A woman looking at an ultrasound scan.

Photo credit: Global Bridges

Each required more than a referral. Each required someone to stay.

Real women. Real stories.

Numbers only tell part of the story. The women who contact LEILA trust us with some of the most difficult moments of their lives. Some of these stories have stayed with us.

We share them here, with all identifying details changed, because we believe that behind every statistic is a truth that deserves to be heard.

Lina

There is a particular kind of patience required in domestic violence response that nobody warns you about.

When Lina (not her real name) first contacted LEILA, she wasn't asking for a shelter placement. She did not ask us to call the police. In fact, she was not even sure what kind of situation she was in. She asked, quietly, almost testing the water, whether someone could just listen. That is how many conversations on LEILA begin: not with a plan, but with a single act of reaching out.

What followed since December was not a straight line. Lina felt isolated, overwhelmed, and trapped by circumstances that made even basic communication challenging. Her access to money was restricted, as was her mobility. She struggled to use her phone. There were weeks of silence when we did not know if she was safe and could only wait, never push, never demand contact, because for a survivor of abuse, control over the pace of disclosure is sometimes the only control she has left.

There were moments when she came close to a decision and then pulled back, not because she was wrong to, but because leaving is not a single act. It is a hundred small acts of preparation, fear, hope, and grief, repeated until they finally hold.

Leaving an abusive situation is rarely a single decision; it is a process. Survivors weigh risks that outsiders cannot always see. Fear, hope, love, dependency, trauma, isolation, and practical realities all become part of the equation.

This is the part of LEILA's work that does not show up in a single statistic.

Our numbers count cases, hours, languages, and appointments. They do not count the seven months it sometimes takes for a woman to trust that someone will still be there when she is finally ready.

We stayed in contact at the pace Lina could manage. Emotional support. Safety planning that flexed every time her circumstances changed. No ultimatums. No deadlines. Just the same message, in different forms, across seven months:

We are here, whenever you are ready, for as long as it takes.

Sometimes our role was simply to be present when she felt she had nowhere else to turn. Sometimes it was helping her think through options. Sometimes it was reminding her that her feelings mattered and that she deserved support.

Progress was not linear. There were times when the next step felt impossible. There were barriers at every turn: services expected her to make calls she could not make, leaving her exhausted and discouraged. Still, LEILA kept listening when Lina kept reaching out. And slowly, trust grew.

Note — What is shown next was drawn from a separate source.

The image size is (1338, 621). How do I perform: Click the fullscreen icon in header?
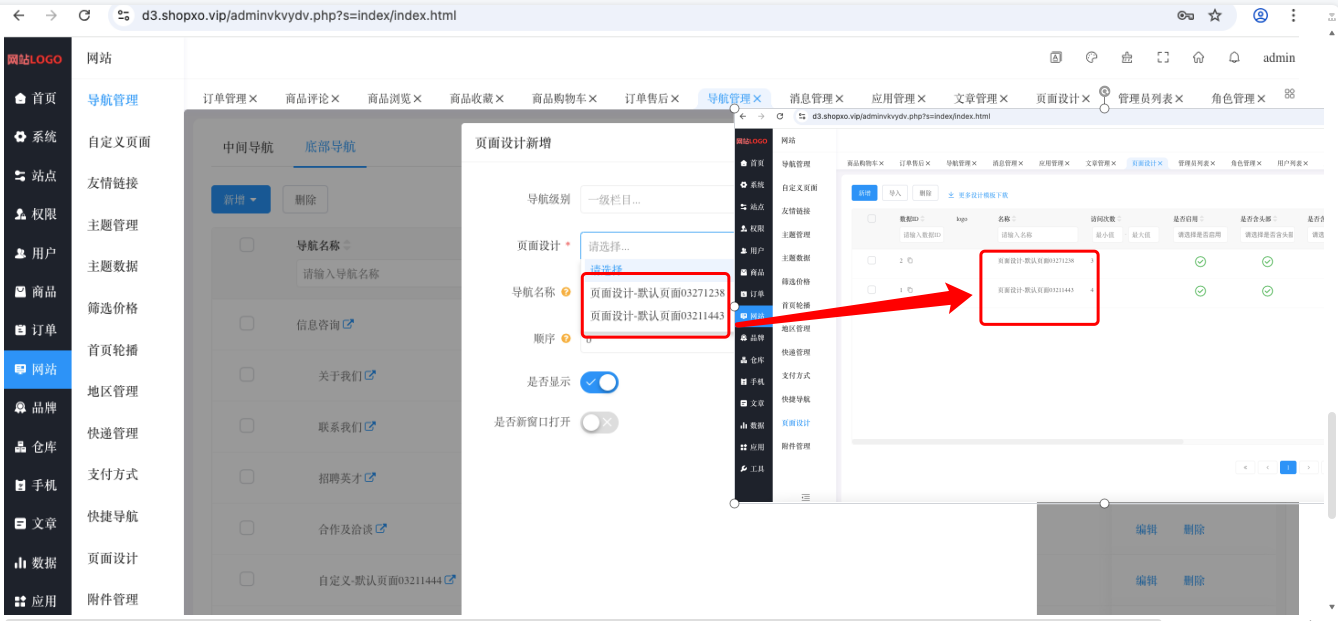pyautogui.click(x=1163, y=57)
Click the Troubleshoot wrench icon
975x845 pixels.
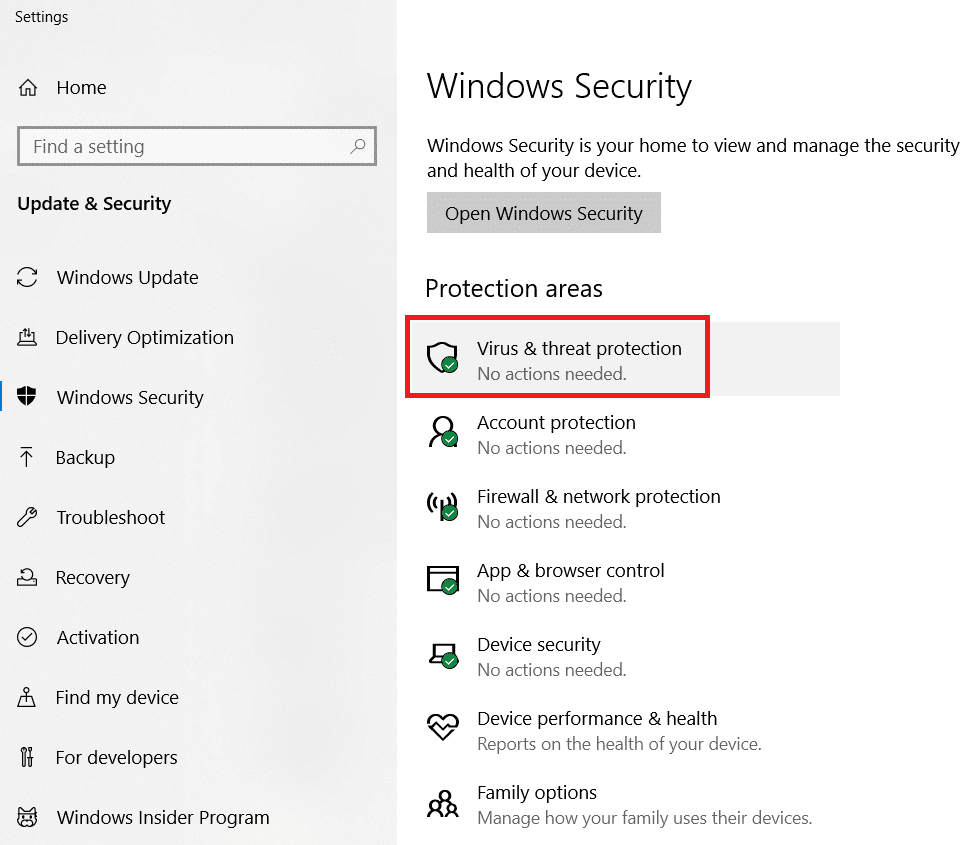[x=28, y=518]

Seven months after our first contact, Lina is now working with a social worker and preparing to enter a shelter safely. That step did not happen because someone pushed her. It happened because she arrived at it herself, supported by people who respected her autonomy and remained alongside her throughout the process.

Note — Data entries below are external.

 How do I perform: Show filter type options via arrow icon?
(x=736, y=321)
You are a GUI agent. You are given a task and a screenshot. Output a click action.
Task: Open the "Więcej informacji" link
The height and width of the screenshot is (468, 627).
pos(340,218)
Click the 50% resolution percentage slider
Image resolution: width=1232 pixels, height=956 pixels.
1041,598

Her story is a reminder that survivor-centred support requires patience. Our responsibility is not to take control of a survivor's journey. It is to provide the information, support, safety planning, and compassionate presence that allow her to make informed decisions at her own pace.

LEILA was built on a promise: stability before growth, depth over scale, trust over visibility, and survivor autonomy over metrics. Lina's seven months are what that promise looks like in practice.

It is not a fast success. It is not a clean rescue narrative. It is the much harder, much more honest truth of this work: survivors cannot be pushed, leaving is a process rather than an event, and the most important thing LEILA can offer is not urgency, but constancy.

Beha

A woman sits in a city square with her suitcases, preparing for her journey.

Photo credit: Ayşegül Aytören

Beha did not come to LEILA with a simple problem to solve. She came with the accumulated weight of everything that had happened to her in the space of a few months: An act of sexual violence, a deportation, a pregnancy, a child to protect, and nowhere to land.

For several years, Beha and her daughter had built a life in Germany. She had, as she later told us simply: "I had my life there." Then, one night, walking home, Beha was attacked on the street and raped. She told no one. Like many survivors, she carried it alone: The shock, the shame that was not hers to carry, the disbelief that this had happened to her. And then, before she had found any way to process what had happened, the letter arrived: her asylum application in Germany had been rejected. She and her daughter were to be deported to Greece.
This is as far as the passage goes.